Now, let me represent that as a word in “regular expression” format by using the symbols for the beginning and end of a line. Since the standard Linux dictionary has one word per line, this expression might help us to find the missing word:
^..ve.$
There are different formats for regular expressions, but in bash, the dot is any single letter. The ^ anchors the regular expression to the start of a line, and the $ anchors the regular expression to the end of a line. The command ‘grep’ can read a regular expression and filter for lines where that expression is matched.
Before looking up this word, let’s demonstrate how this works in a simpler case. Try the following two commands on the “words” dictionary file:
grep "..." words
grep "^...$" words
The first one filters for any line that has three letters in it. But this includes lines with four letters, five letters, on up (to some maximum number which, if you read Classic Shell Scripting, you will learn). The second one filters for a line that has a beginning (as all lines that exist do) three letters (no more no less) and an end. So you get all three letter words in your dictionary.

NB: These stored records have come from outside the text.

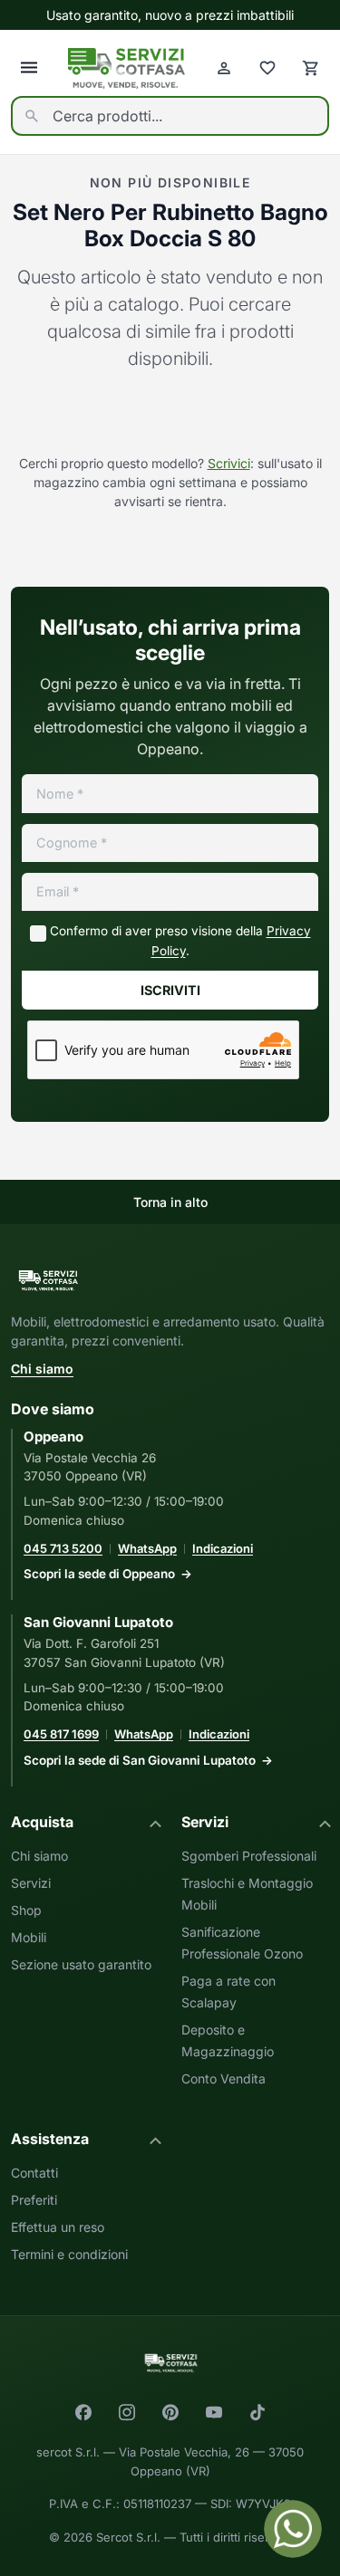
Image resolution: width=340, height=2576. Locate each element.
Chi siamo (42, 1368)
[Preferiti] (267, 68)
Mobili (28, 1937)
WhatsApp (147, 1548)
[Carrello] (311, 68)
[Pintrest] (170, 2412)
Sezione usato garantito (81, 1964)
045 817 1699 (61, 1734)
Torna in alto (170, 1202)
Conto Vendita (223, 2078)
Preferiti (34, 2199)
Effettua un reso (57, 2227)
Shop (26, 1910)
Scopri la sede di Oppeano (99, 1573)
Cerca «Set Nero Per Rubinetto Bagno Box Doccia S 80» (170, 415)
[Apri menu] (29, 68)
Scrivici (229, 463)
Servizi (31, 1883)
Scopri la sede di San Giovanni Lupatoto (140, 1760)
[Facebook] (83, 2412)
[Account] (224, 68)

So now we are ready to grep the dictionary for the word we are looking for. The clue, by the way, is “zigzag” … we are looking for a five letter word for “zigzag” (and no, it’s not “paper” or “joint” … you freakkin’ pothead). So, we enter:
greg@greg-laptop:/usr/share/dict$ grep "^..av.$" words
The -h option is not necessary in all cases, but it suppresses the output of filenames in some versions of grep. The -i option in this command, and often in other commands by the way, causes grep to ignore the case of the letters being matched, so you will find words with upper case or lower case in spots where you specified only lower (or upper) case. (For the most part, in this sort of activity, that only matters for the first letter).
The output is:
Slavs
Soave
agave
brave
bravo
crave
grave
gravy
guava
heave
heavy
knave
leave
shave
slave
stave
suave
weave
greg@greg-laptop:/usr/share/dict$
The most likely answer is weave. Hey, weave fits and is verified.
Onward!
NIce post. I’ve been a Linux user for about a year now and I love it. I’m currently running Arch on my desktop, Debian on my laptop, and have a server running Gentoo. Keep up the good work, I always enjoy your Linux posts.
Look in virtually any Microsoft Office file, for instance, and you will see gobbledygook.

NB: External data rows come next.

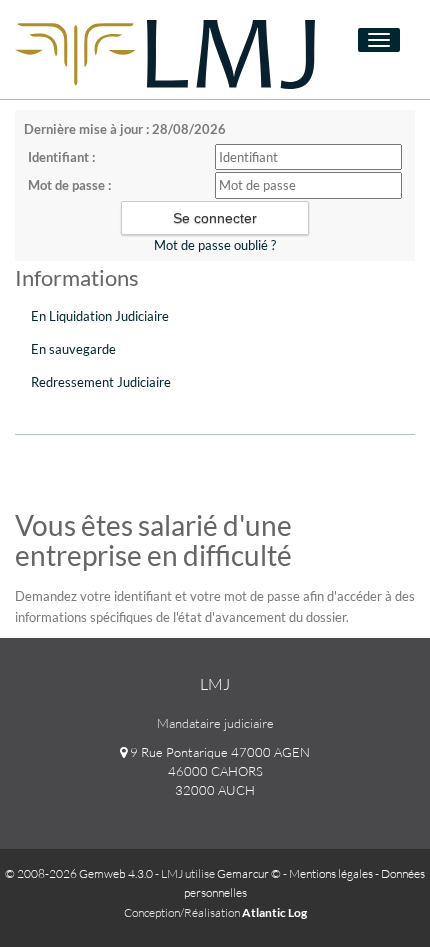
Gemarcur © (249, 873)
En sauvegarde (73, 349)
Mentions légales (331, 873)
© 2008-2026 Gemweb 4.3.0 (79, 873)
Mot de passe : (69, 185)
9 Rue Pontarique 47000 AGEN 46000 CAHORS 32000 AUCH (218, 770)
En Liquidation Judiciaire (100, 316)
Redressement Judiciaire (101, 382)
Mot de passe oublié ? (215, 245)
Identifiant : (61, 157)
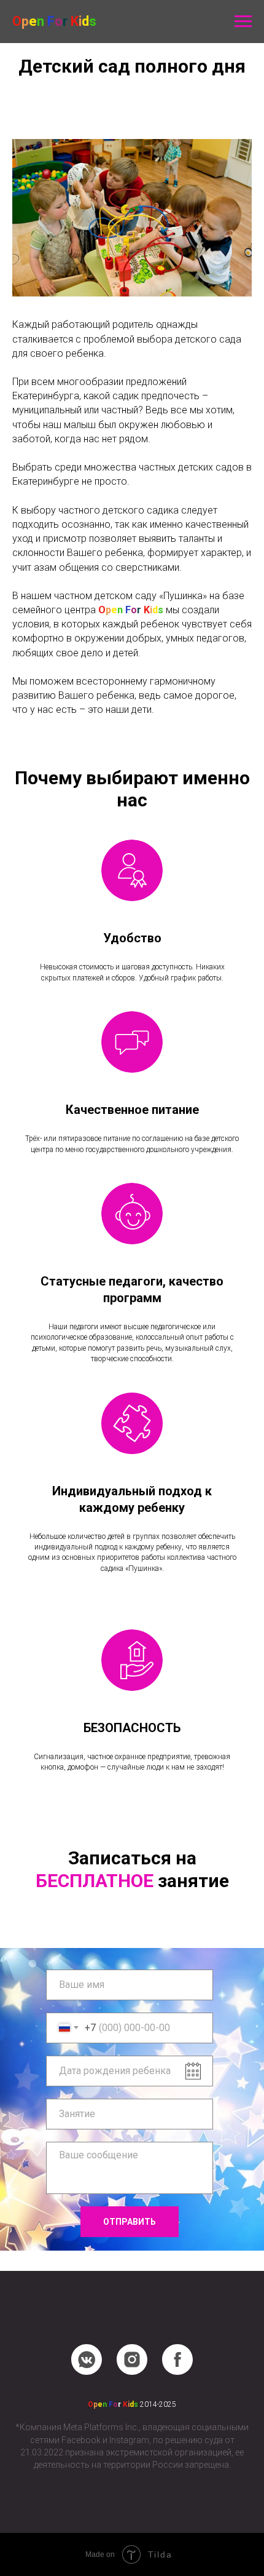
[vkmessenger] (86, 2359)
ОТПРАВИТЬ (129, 2222)
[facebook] (177, 2359)
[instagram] (132, 2359)
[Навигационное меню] (243, 21)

For the record, that’s no longer the case with Office 2007.
Also, I only discovered last week that Windows’s FINDSTR supports regular expressions as well, and has for a long time.
Yes, the Windows command-line doesn’t hold a candle to bash (well, at least not without installing PowerShell, at which point it’s arguably more powerful), but it’s not THAT bad 🙂
*nix runs the various components of a compound command (i..e. with pipes or “ or 😉 as concurrent processes. Windows used to run them sequentially, not starting one until its predecessor had finished producing output and terminated. Is this still the case, or does XP/Vista run them concurrently now? The difference can be quite significant in terms of resources used and time to first output.
I also recall Windows had a very restricted concept of redirection – e.g. no equivalent to 2>& – and an equally restricted concept of Regular Expressions. Yes, it could ‘pattern match’, but give it multiple * (e.g. ab*de*ff) and it would fall apart. Is this all fixed too? I mistrust it so much in the area of shell scripting that when I am forced to use Windows I script in bash under cygwin. Or write Perl or Tcl scripts.
“Some people, when confronted with a problem, think ‘I know, I’ll use regular expressions.’ Now they have two problems.” – Jamie Zawinski
That’s humorously overstated, of course, but regular expressions can get awfully hairy for more complex cases.